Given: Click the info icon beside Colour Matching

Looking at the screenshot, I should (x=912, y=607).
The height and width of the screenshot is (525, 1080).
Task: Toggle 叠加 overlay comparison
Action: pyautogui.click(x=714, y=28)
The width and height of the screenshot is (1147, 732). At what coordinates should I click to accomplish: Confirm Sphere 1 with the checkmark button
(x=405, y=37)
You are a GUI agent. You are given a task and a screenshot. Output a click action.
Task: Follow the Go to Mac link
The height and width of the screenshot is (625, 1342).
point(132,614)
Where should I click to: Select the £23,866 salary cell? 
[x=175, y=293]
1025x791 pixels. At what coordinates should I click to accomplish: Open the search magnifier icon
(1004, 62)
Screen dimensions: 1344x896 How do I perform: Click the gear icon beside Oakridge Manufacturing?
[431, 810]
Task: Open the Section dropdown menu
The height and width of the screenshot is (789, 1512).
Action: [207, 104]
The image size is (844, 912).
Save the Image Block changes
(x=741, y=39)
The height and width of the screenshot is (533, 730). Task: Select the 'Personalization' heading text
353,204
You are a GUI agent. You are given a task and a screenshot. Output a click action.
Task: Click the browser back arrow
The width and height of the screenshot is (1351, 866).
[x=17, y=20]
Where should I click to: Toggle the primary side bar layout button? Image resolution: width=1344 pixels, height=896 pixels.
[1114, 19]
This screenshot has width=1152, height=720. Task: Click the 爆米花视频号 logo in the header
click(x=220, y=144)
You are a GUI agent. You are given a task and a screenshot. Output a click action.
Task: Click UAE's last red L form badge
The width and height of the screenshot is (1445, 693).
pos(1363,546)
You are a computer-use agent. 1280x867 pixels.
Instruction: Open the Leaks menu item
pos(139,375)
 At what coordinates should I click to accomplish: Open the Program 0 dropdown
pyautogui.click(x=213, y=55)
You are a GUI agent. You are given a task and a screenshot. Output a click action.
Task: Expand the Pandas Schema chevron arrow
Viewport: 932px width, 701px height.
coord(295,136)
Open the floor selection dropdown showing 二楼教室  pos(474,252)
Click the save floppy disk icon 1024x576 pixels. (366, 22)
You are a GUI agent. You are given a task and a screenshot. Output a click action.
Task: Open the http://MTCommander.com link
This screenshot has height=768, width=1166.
════════════════════
WHAT YOU ARE ASKED TO DO:
Put every line of the entries above into a Markdown table with the columns Row and Line, numbering the rows and skipping blank lines.

SOLUTION FOR THIS EXERCISE:
| Row | Line |
|---|---|
| 1 | Given: Click the info icon beside Colour Matching |
| 2 | Looking at the screenshot, I should (x=912, y=607). |
| 3 | The height and width of the screenshot is (525, 1080). |
| 4 | Task: Toggle 叠加 overlay comparison |
| 5 | Action: pyautogui.click(x=714, y=28) |
| 6 | The width and height of the screenshot is (1147, 732). At what coordinates should I click to accomplish: Confirm Sphere 1 with the checkmark button |
| 7 | (x=405, y=37) |
| 8 | You are a GUI agent. You are given a task and a screenshot. Output a click action. |
| 9 | Task: Follow the Go to Mac link |
| 10 | The height and width of the screenshot is (625, 1342). |
| 11 | point(132,614) |
| 12 | Where should I click to: Select the £23,866 salary cell?  |
| 13 | [x=175, y=293] |
| 14 | 1025x791 pixels. At what coordinates should I click to accomplish: Open the search magnifier icon |
| 15 | (1004, 62) |
| 16 | Screen dimensions: 1344x896 How do I perform: Click the gear icon beside Oakridge Manufacturing? |
| 17 | [431, 810] |
| 18 | Task: Open the Section dropdown menu |
| 19 | The height and width of the screenshot is (789, 1512). |
| 20 | Action: [207, 104] |
| 21 | The image size is (844, 912). |
| 22 | Save the Image Block changes |
| 23 | (x=741, y=39) |
| 24 | The height and width of the screenshot is (533, 730). Task: Select the 'Personalization' heading text |
| 25 | 353,204 |
| 26 | You are a GUI agent. You are given a task and a screenshot. Output a click action. |
| 27 | Task: Click the browser back arrow |
| 28 | The width and height of the screenshot is (1351, 866). |
| 29 | [x=17, y=20] |
| 30 | Where should I click to: Toggle the primary side bar layout button? Image resolution: width=1344 pixels, height=896 pixels. |
| 31 | [1114, 19] |
| 32 | This screenshot has width=1152, height=720. Task: Click the 爆米花视频号 logo in the header |
| 33 | click(x=220, y=144) |
| 34 | You are a GUI agent. You are given a task and a screenshot. Output a click action. |
| 35 | Task: Click UAE's last red L form badge |
| 36 | The width and height of the screenshot is (1445, 693). |
| 37 | pos(1363,546) |
| 38 | You are a computer-use agent. 1280x867 pixels. |
| 39 | Instruction: Open the Leaks menu item |
| 40 | pos(139,375) |
| 41 |  At what coordinates should I click to accomplish: Open the Program 0 dropdown |
| 42 | pyautogui.click(x=213, y=55) |
| 43 | You are a GUI agent. You are given a task and a screenshot. Output a click action. |
| 44 | Task: Expand the Pandas Schema chevron arrow |
| 45 | Viewport: 932px width, 701px height. |
| 46 | coord(295,136) |
| 47 | Open the floor selection dropdown showing 二楼教室  pos(474,252) |
| 48 | Click the save floppy disk icon 1024x576 pixels. (366, 22) |
| 49 | You are a GUI agent. You are given a task and a screenshot. Output a click action. |
| 50 | Task: Open the http://MTCommander.com link |
| 51 | This screenshot has height=768, width=1166. |